Housing Starts for April Lowest Ever

Builders broke ground on the fewest homes on record in April as a plunge in work on condominiums and apartment buildings overwhelmed the second straight gain in starts on single-family properties.

Housing starts slid 13%, to an annual rate of 458,000, a lower level than forecast, according to Commerce Department figures released Tuesday. The drop was led by a 46% tumble in multifamily starts, a category that tends to be more volatile.

The slump in home building has brought the supply of new properties below the rate at which new households are being created, offering some hope of a recovery in the second half of 2009, analysts said, though surging unemployment and the continuing credit crunch mean any recovery would likely be modest.

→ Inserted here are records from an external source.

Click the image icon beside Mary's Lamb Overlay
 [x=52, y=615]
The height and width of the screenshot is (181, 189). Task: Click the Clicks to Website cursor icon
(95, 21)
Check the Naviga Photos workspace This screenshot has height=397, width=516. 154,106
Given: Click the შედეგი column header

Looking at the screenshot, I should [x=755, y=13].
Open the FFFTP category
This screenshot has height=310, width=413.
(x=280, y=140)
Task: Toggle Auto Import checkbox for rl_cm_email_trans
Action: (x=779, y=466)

"This continues to support the story that new construction probably bottoms by early summer," said Adam York, an economist at Wachovia Corp. "We're getting closer, but that doesn't mean we're looking for a strong rebound," and "obviously, financing remains difficult for builders and buyers alike."

Starts were projected to increase to a 520,000 annual pace from a 510,000 previously estimated pace the prior month, according to the median forecast of 74 economists surveyed by Bloomberg News.

Building permits, a sign of future construction, fell 3.3%, to a record-low pace of 494,000. Permits had been expected to rise to a 530,000 annual rate, according to the survey median.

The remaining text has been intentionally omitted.